石井は、2年ぶりのワールドカップ復帰だったが、オーダーマットから4秒65遅れの50位。5年前には2本目クオリファイに100分の1秒差に迫ったコースだけに期待が集まったが、出場64人中60番というスタート順の不利を覆すことはできなかった。

GSで期待される加藤聖五だが、ヴァル・ディゼールのコースは惨敗。次のアルタ・バディア2連戦で真価が問われる

さて、男子のワールドカップは、今週からイタリアシリーズに突入。12月のハイライトともいえるこれから年末にかけて、主にイタリアのドロミテ山塊のスキー場で開催される。

12月17日(金) ヴァル・ガルディナ スーパーG
12月18日(土) ヴァル・ガルディナ ダウンヒル
12月19日(日) アルタ・バディア ジャイアント・スラローム
12月20日(月) アルタ・バディア ジャイアント・スラローム
12月22日(水) マドンナ・ディ・カンピリオ スラローム
12月28日(火) ボルミオ ダウンヒル
12月29日(水) ボルミオ スーパーG
12月30日(木) ボルミオ スーパーG(レイク・ルイーズ代替)

やや過密気味のスケジュールでの計8レース開催。いずれも名コース、難コースとして名高い会場で熱戦が繰り広げられるのだ。ここで調子の波をつかめるかどうかが、1月以降のワールドカップ、さらには2月の北京オリンピックでの成績に影響するだろう。果たしてオーダーマットの快進撃がこのまま続くのか、依然出遅れたままのパントュローは巻き返せるのか興味は尽きない。

総合でトップに立つマルコ・オーダーマット。

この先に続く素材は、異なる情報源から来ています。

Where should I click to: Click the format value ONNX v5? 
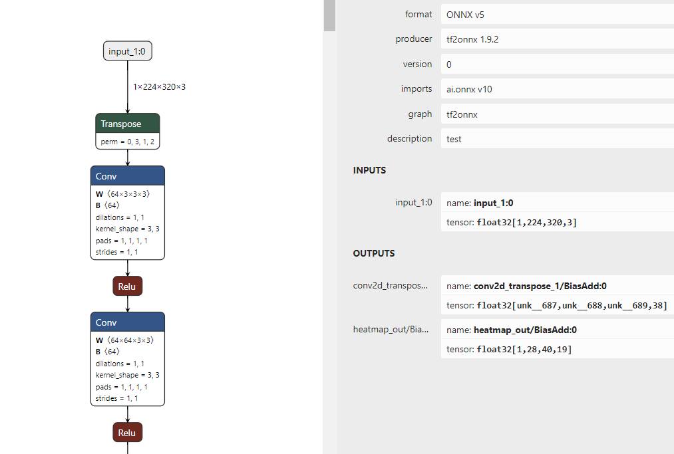(x=558, y=15)
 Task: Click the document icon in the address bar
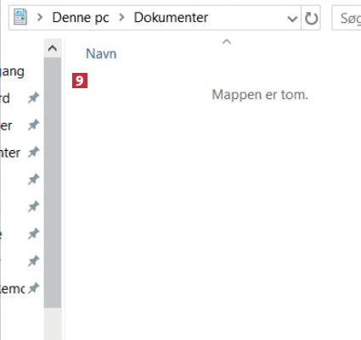(20, 17)
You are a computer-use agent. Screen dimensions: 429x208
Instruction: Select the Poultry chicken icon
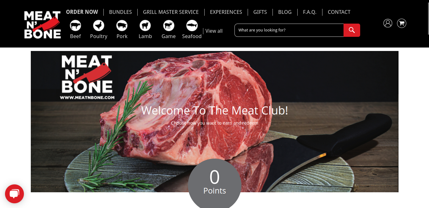(99, 25)
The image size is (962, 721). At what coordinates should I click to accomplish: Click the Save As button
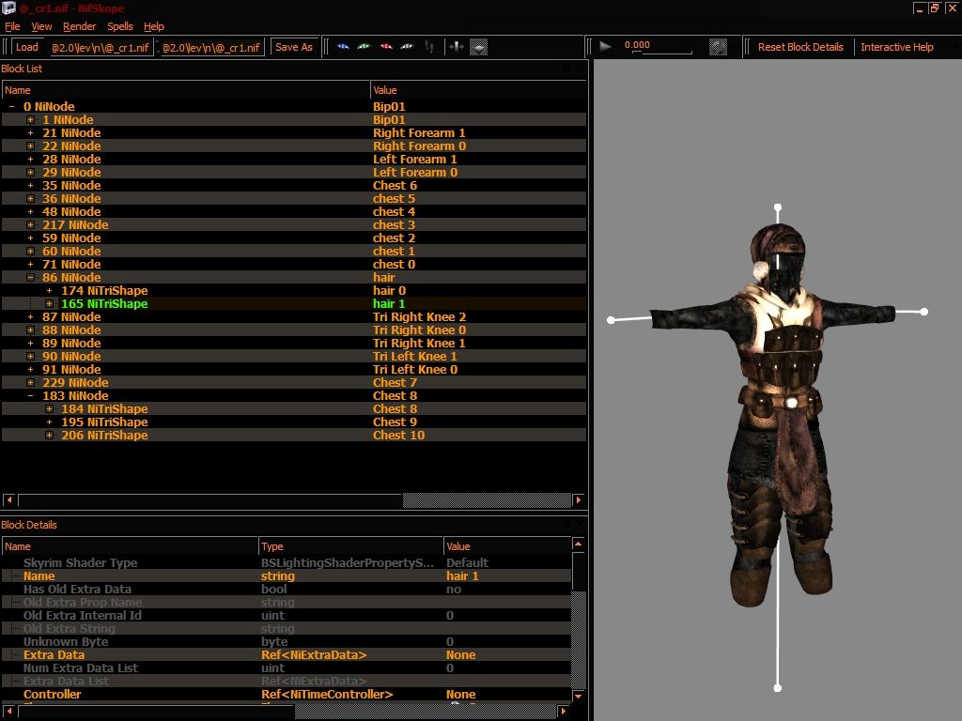294,47
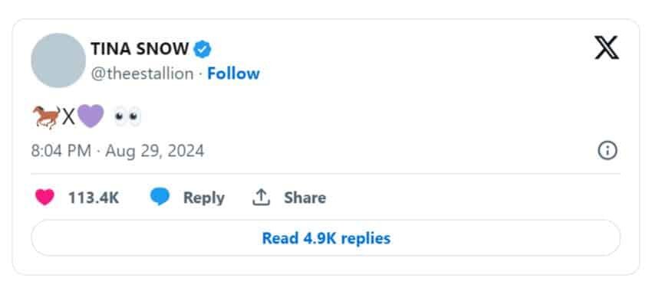Click the eyes emoji in the tweet
This screenshot has width=652, height=291.
pyautogui.click(x=127, y=117)
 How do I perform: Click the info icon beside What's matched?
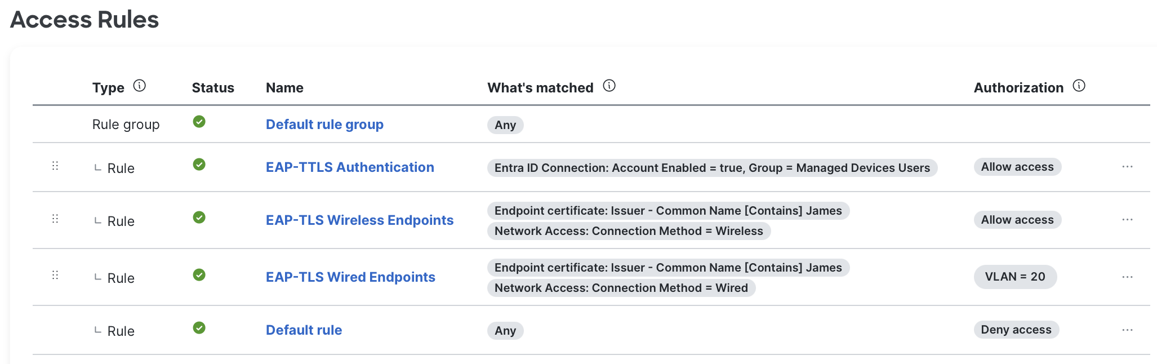(609, 86)
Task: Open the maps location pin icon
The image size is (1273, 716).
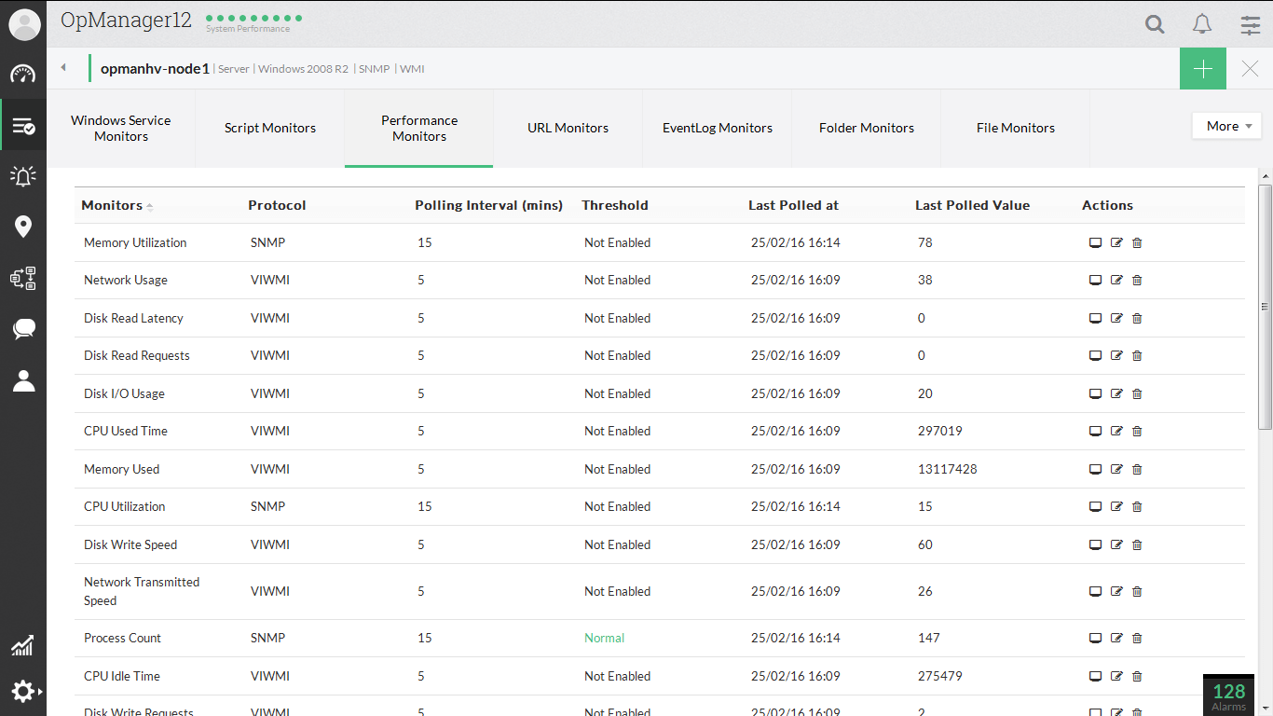Action: pos(23,227)
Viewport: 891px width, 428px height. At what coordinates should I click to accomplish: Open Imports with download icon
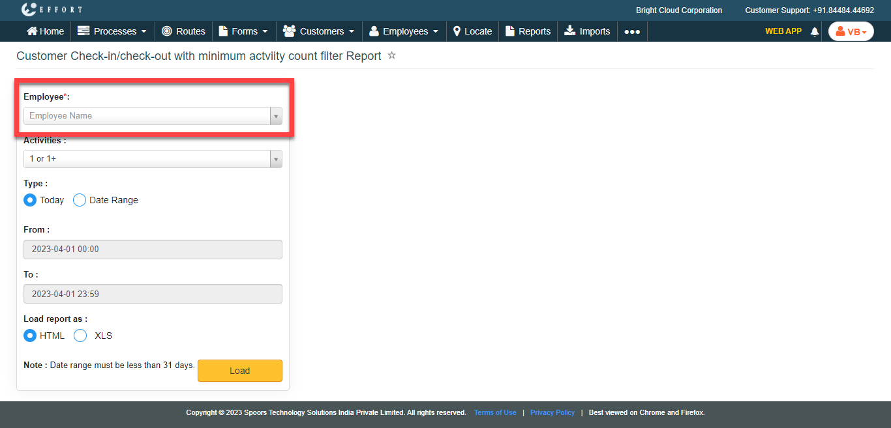click(570, 31)
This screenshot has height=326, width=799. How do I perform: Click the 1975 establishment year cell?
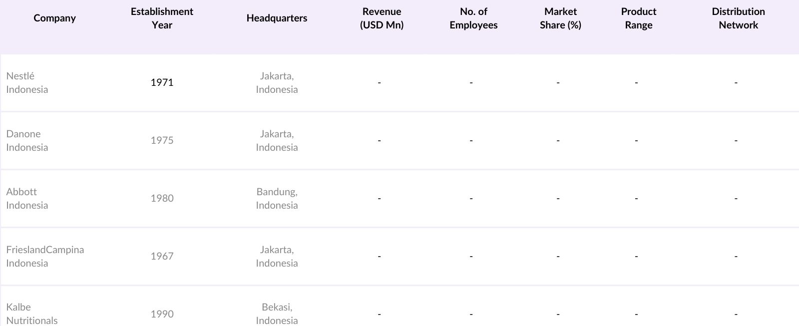[162, 140]
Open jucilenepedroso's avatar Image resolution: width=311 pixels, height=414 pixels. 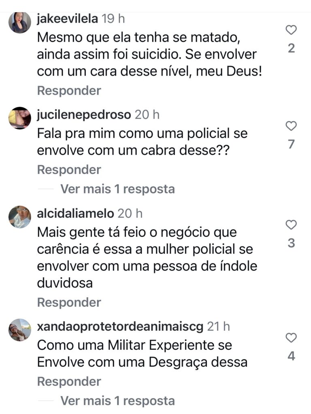coord(20,118)

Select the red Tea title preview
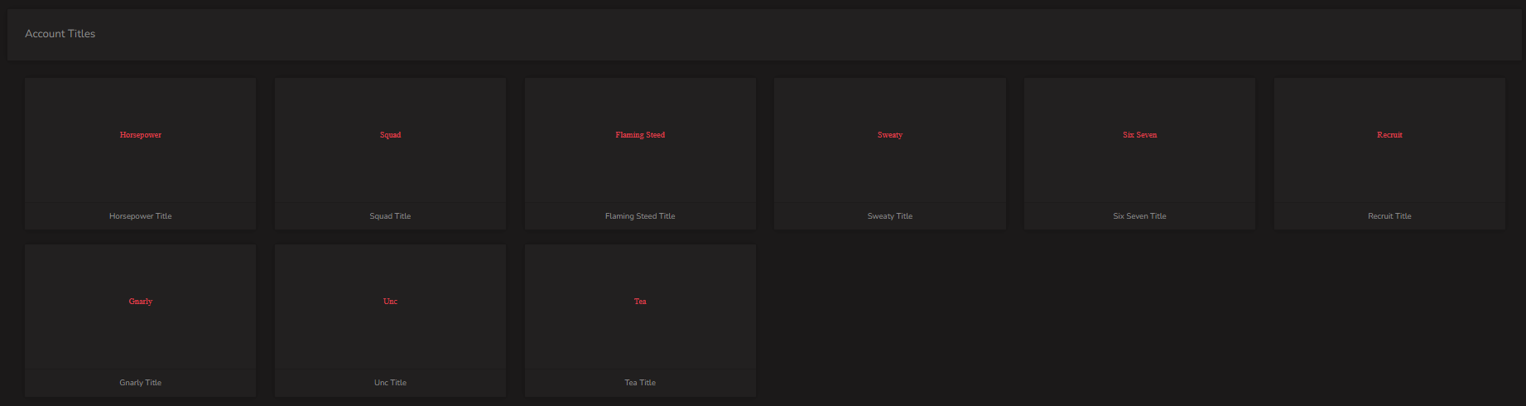tap(640, 302)
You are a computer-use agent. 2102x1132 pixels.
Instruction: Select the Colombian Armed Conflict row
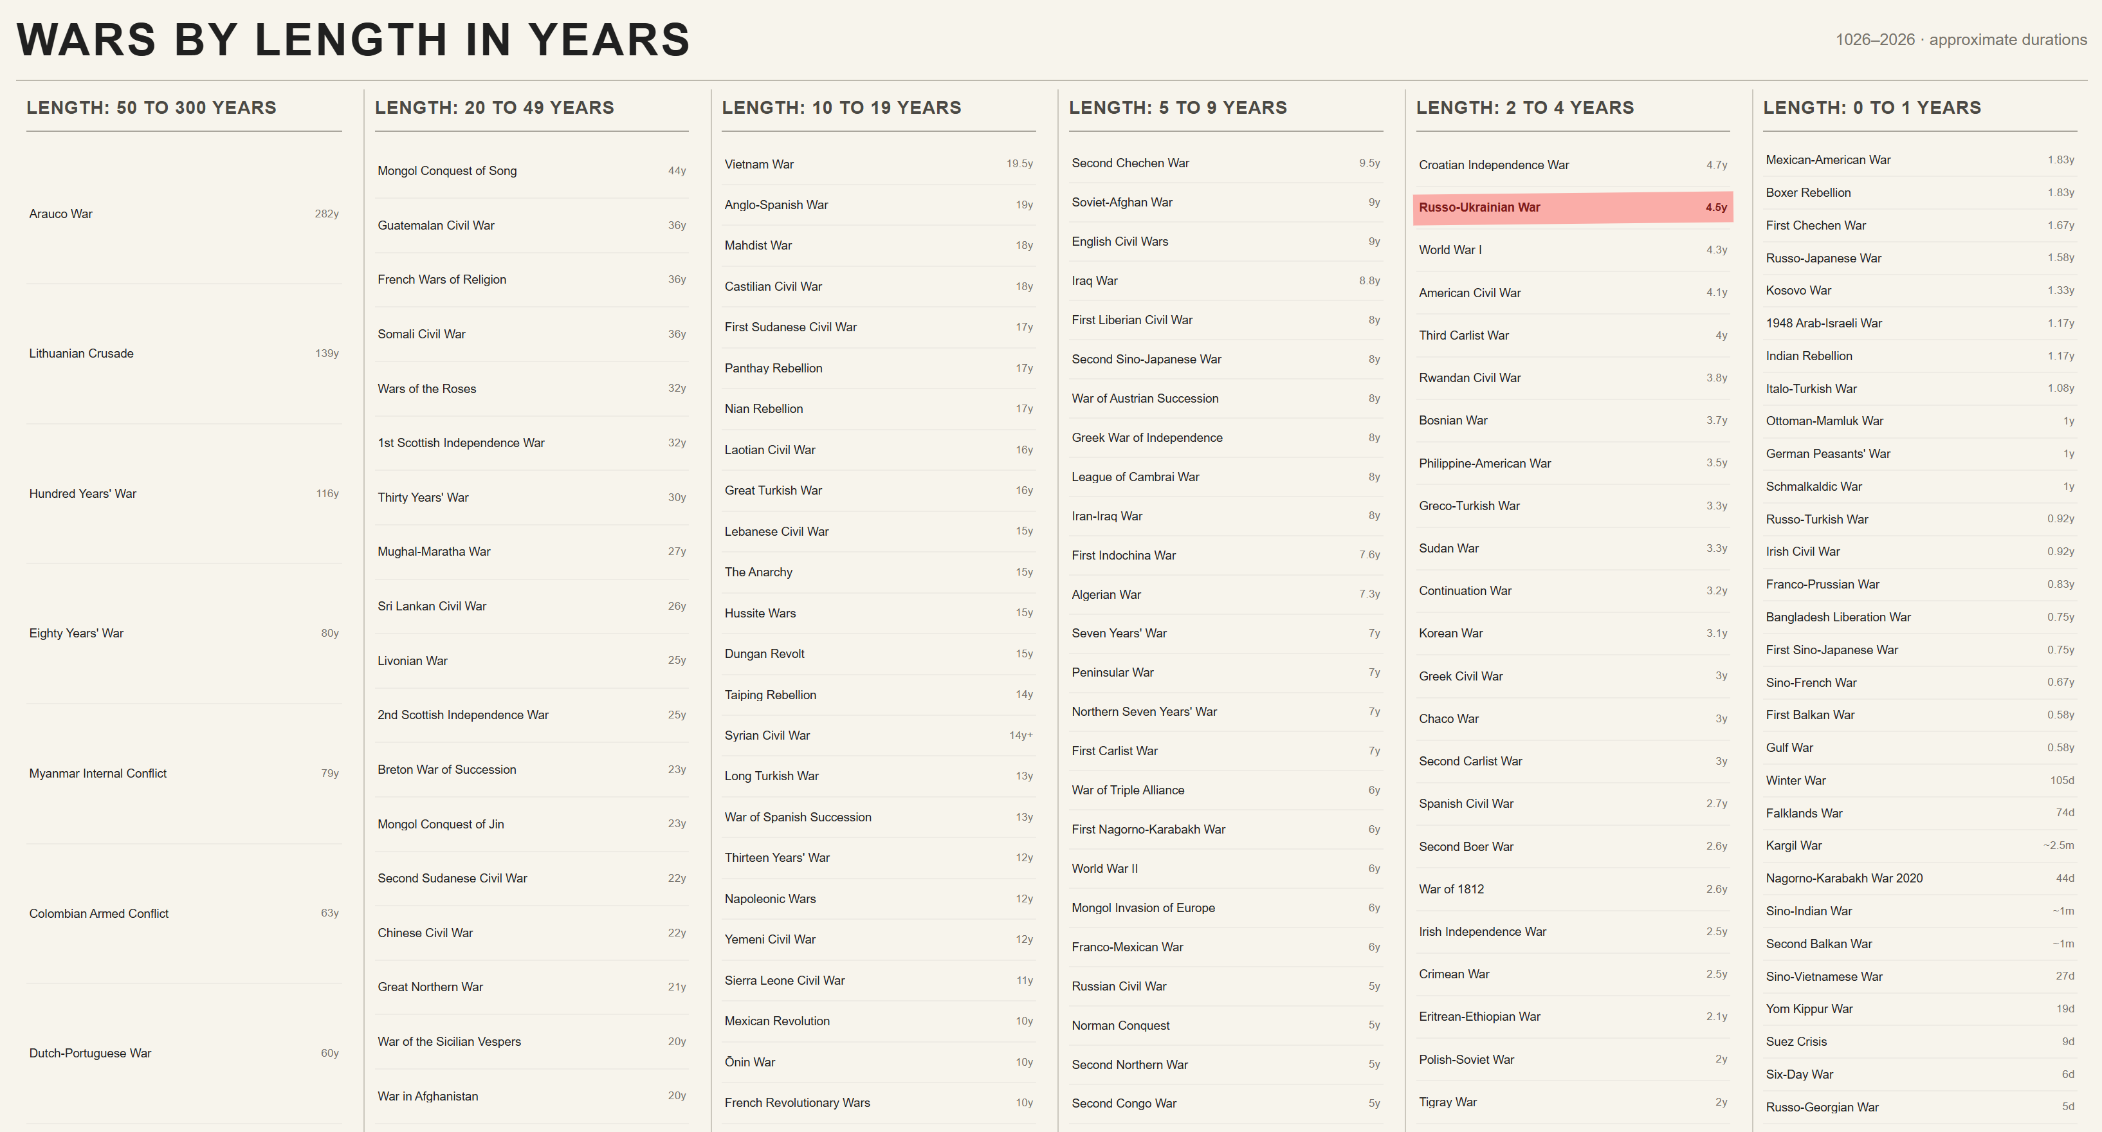click(x=184, y=913)
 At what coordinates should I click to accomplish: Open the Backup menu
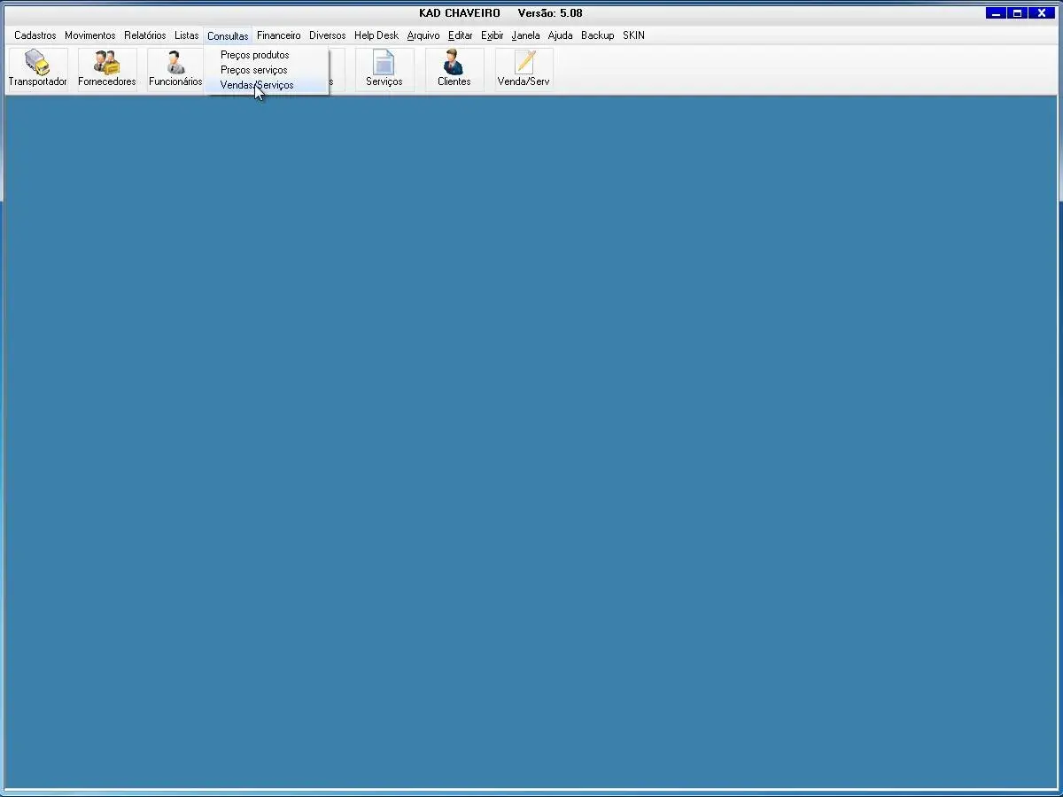click(597, 35)
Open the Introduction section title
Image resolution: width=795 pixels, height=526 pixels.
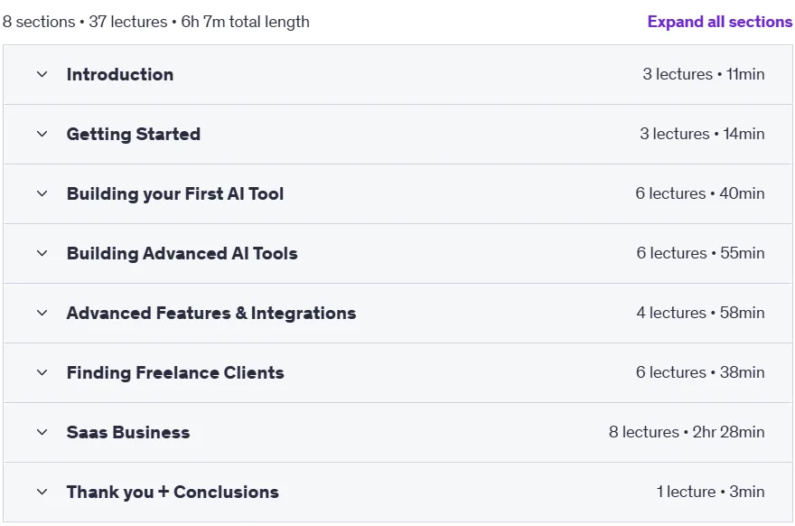pyautogui.click(x=120, y=75)
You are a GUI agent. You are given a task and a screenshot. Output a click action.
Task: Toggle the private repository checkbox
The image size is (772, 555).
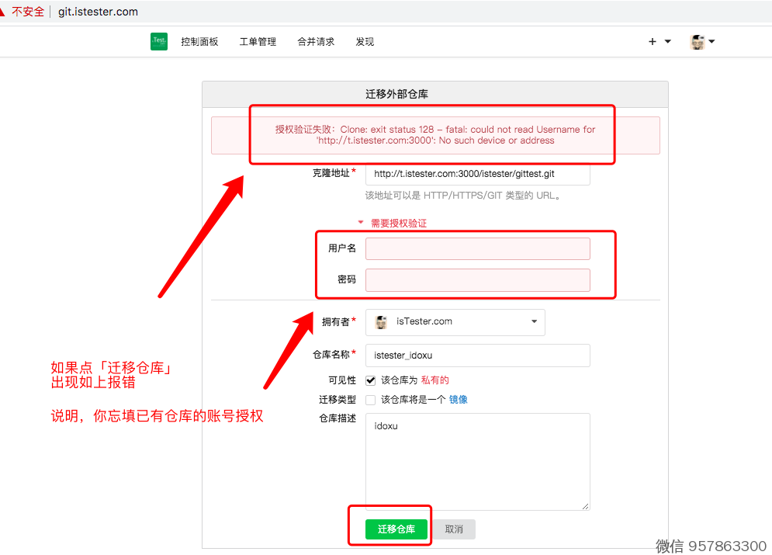click(371, 380)
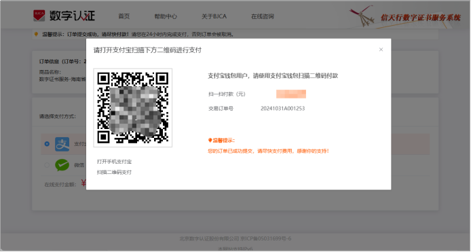Click the 信天行数字证书服务系统 banner title
This screenshot has height=252, width=471.
click(421, 18)
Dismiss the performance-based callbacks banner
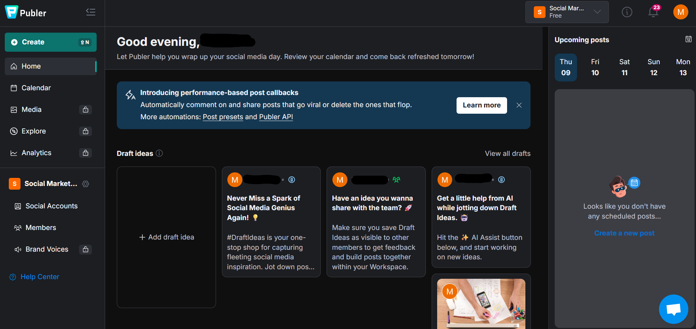696x329 pixels. click(x=519, y=105)
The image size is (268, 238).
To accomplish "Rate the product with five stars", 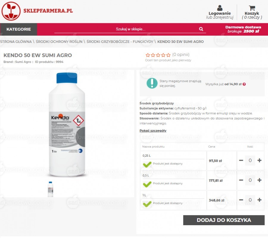I will click(x=169, y=55).
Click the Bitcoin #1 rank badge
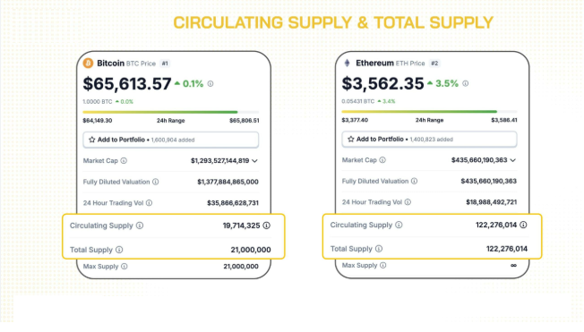The image size is (584, 332). [x=165, y=64]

GSとスーパーGで3勝をあげ、ダウンヒルでも4位、15位と好調。

最後に、女子についても簡単に。
現時点で総合トップを走るのは、ミカエラ・シフリン(アメリカ)だ。父親の突然の死からもうすぐ2年。その精神的ショックから、この2シーズンは精彩を欠いていたが、ようやく立ち直りつつある。得意のスラローム、GSでは本来の強さが戻り、昨シーズンは遠ざかっていた高速系レースにも積極的に出場。サン・モリッツのスーパーG2連戦では、2レースとも3位と気を吐いた。

父親の死による精神的ダメージから立ち直り、好調時の強さを取り戻しつつあるミカエラ・シフリン

これを追うのはレイク・ルイーズでの高速系3連戦で全勝したソフィア・ゴッジャ(イタリア)、さらに昨シーズンの総合チャンピオン、ペトラ・ヴルホヴァ(スロバキア)もレヴィSLを連勝するなど、表彰台を外さない安定感で3位につけている。

ソフィア・ゴッジャはレイク・ルイーズ3連戦を全勝。高速系種目では圧倒的な力を見せつけている

その中、日本のエース安藤麻(日清医療食品)は、腰の痛みのためにしばらく休養を余儀なくされていたが、練習を再開。おそらくクーシュヴェルのスラローム(12月21日)からはワールドカップに戻ってくるだろう。3レースを欠場したことでWCSLは34位に下がり、第2シードから外れてしまった。したがってスタート順の不利は否めないが、痛みさえなくなれば、第2シード復帰にはそれほど時間はかからないはず。まずは復帰戦の彼女の滑りに注目したい。